A United Nations (UN) report released on Monday, July 12, estimated that nearly 10 per cent of the global population —up to 811 million people were undernourished in 2020.
"There was a dramatic worsening of world hunger in 2020, much of it likely related to the fallout of COVID-19," stated a press release.
The spike in hunger has landed a blow in the UN's effort to end world hunger by 2030. The first-of-its-kind assessment on food security and nutrition has revealed that children have been the worst hit.
"The pandemic has exposed the vulnerabilities forming in our food systems over recent years as a result of major drivers such as conflict, climate variability and extremes, and economic slowdowns and downturns," the report further added.
The Report In Detail
The total percentage of undernourished people globally increased from 8.4 per cent in 2019 to 9.9 per cent in 2020. With 418 million undernourished people, Asia had the highest number of people struggling from hunger. Over 200 million people were undernourished in Africa.
In 2020, around 30 per cent of the world population, which is 2.3 billion people, did not have year-round access to adequate food. Gender-based inequality in food access also deepened in the past year, with 11 food-insecure women, for every ten food-insecure men.

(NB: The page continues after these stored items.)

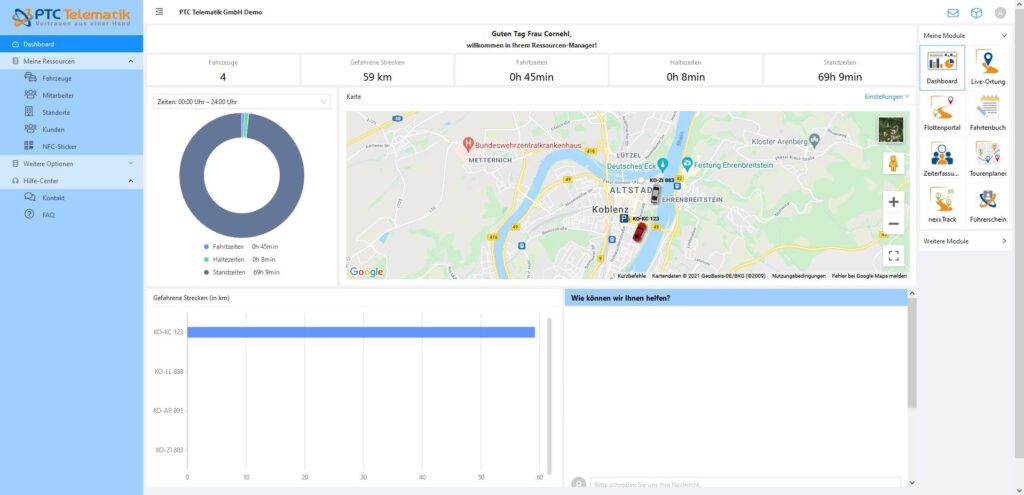Launch the Fahrtenbuch module

tap(989, 112)
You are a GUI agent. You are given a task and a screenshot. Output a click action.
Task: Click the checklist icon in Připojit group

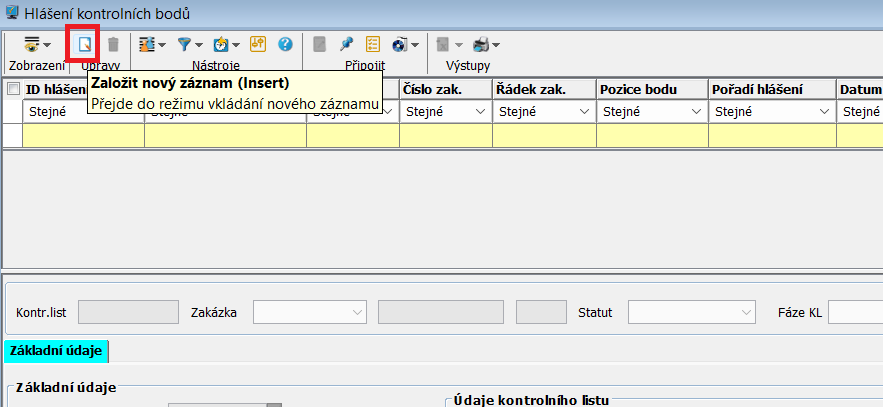(x=373, y=44)
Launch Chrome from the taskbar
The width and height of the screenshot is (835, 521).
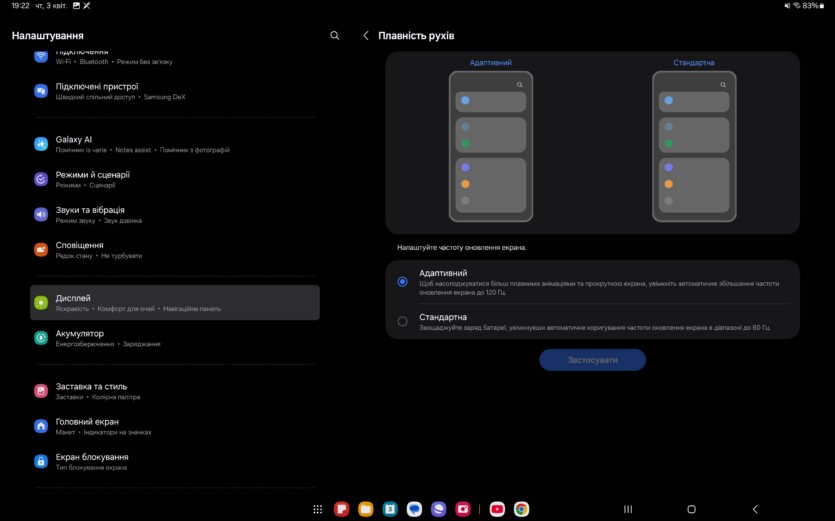[x=521, y=509]
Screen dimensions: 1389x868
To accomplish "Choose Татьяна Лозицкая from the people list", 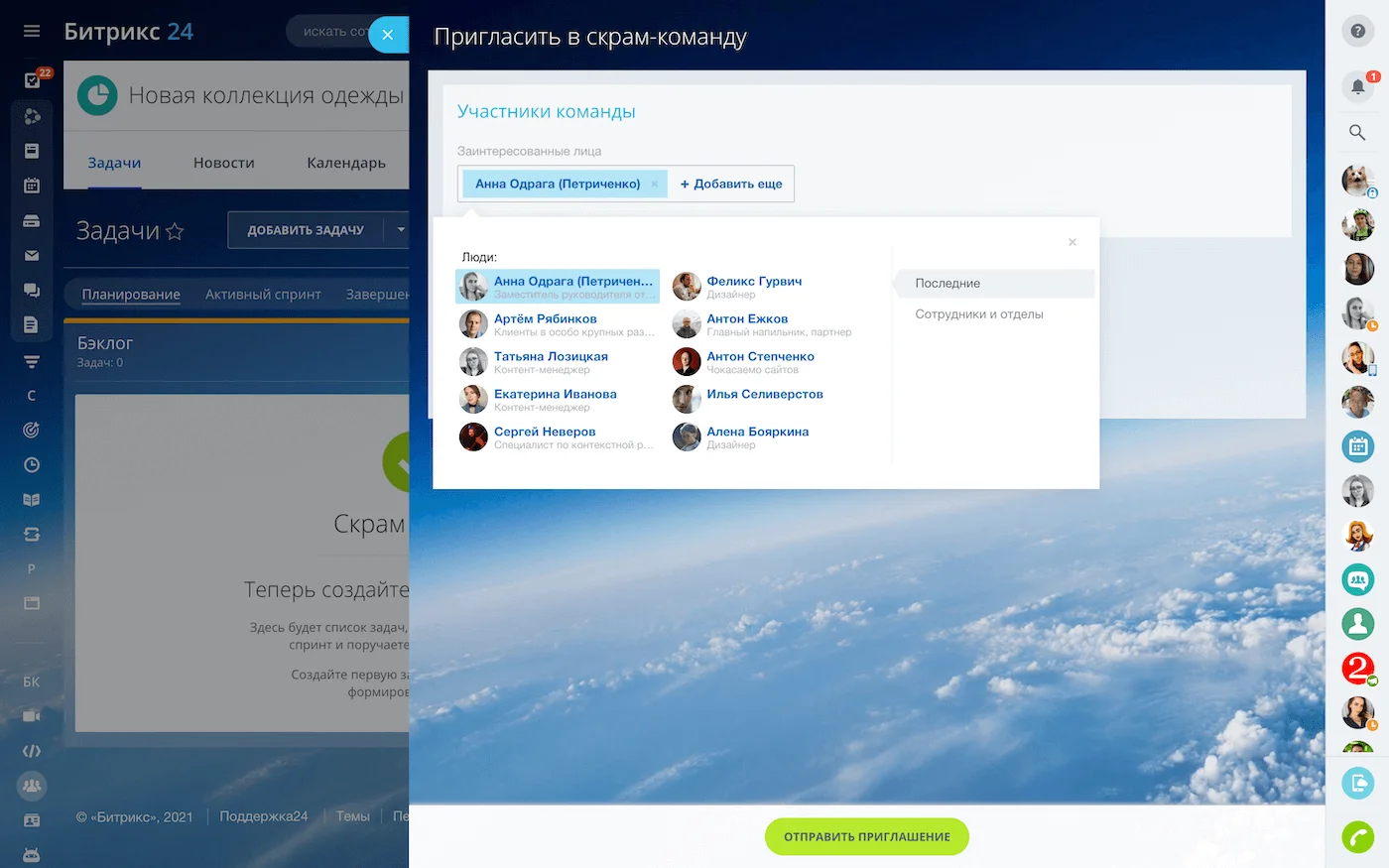I will pos(551,357).
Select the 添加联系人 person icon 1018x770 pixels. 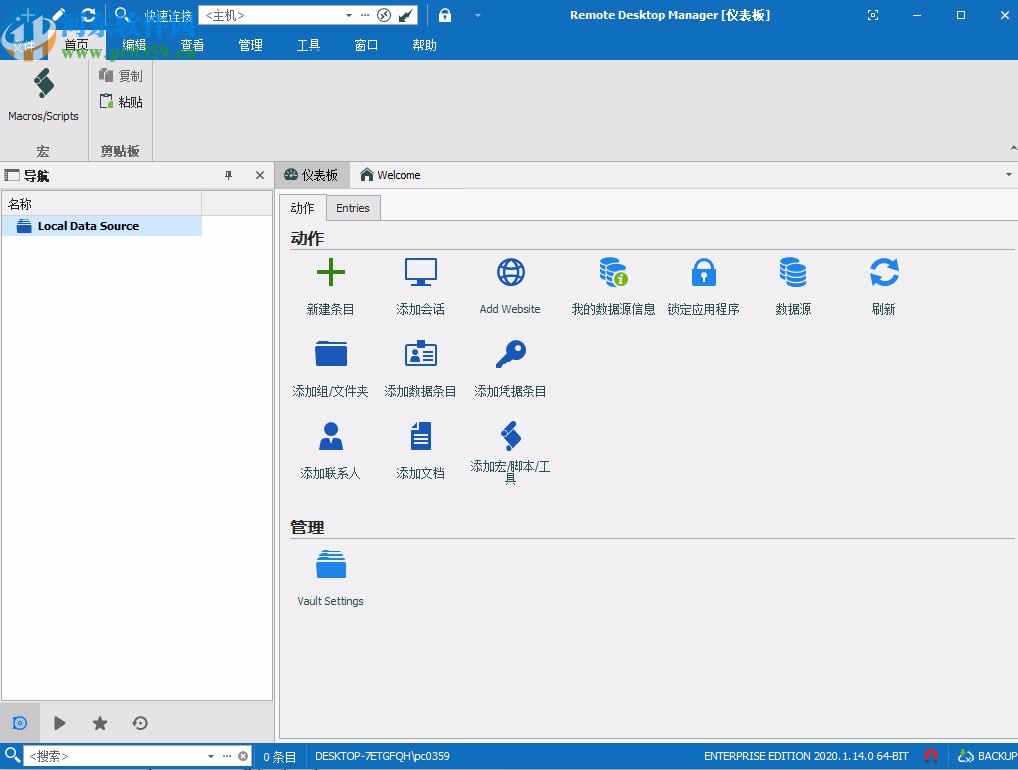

Children, too, were severely impacted by the pandemic. The report found that over 149 million under-fives were too short for their age, more than 45 million- too thin for their height, and more than 39 million overweight. Nearly a third of women of reproductive age suffered from anaemia in 2020.
This year's report titled 'The State of Food Security and Nutrition in the World', is the first global assessment of its kind in the pandemic era.
It was jointly published by the Food and Agriculture Organisation of the United Nations (FAO), the International Fund for Agricultural Development (IFAD), the United Nations Children's Fund (UNICEF), the UN World Food Programme (WFP), and the World Health Organisation (WHO).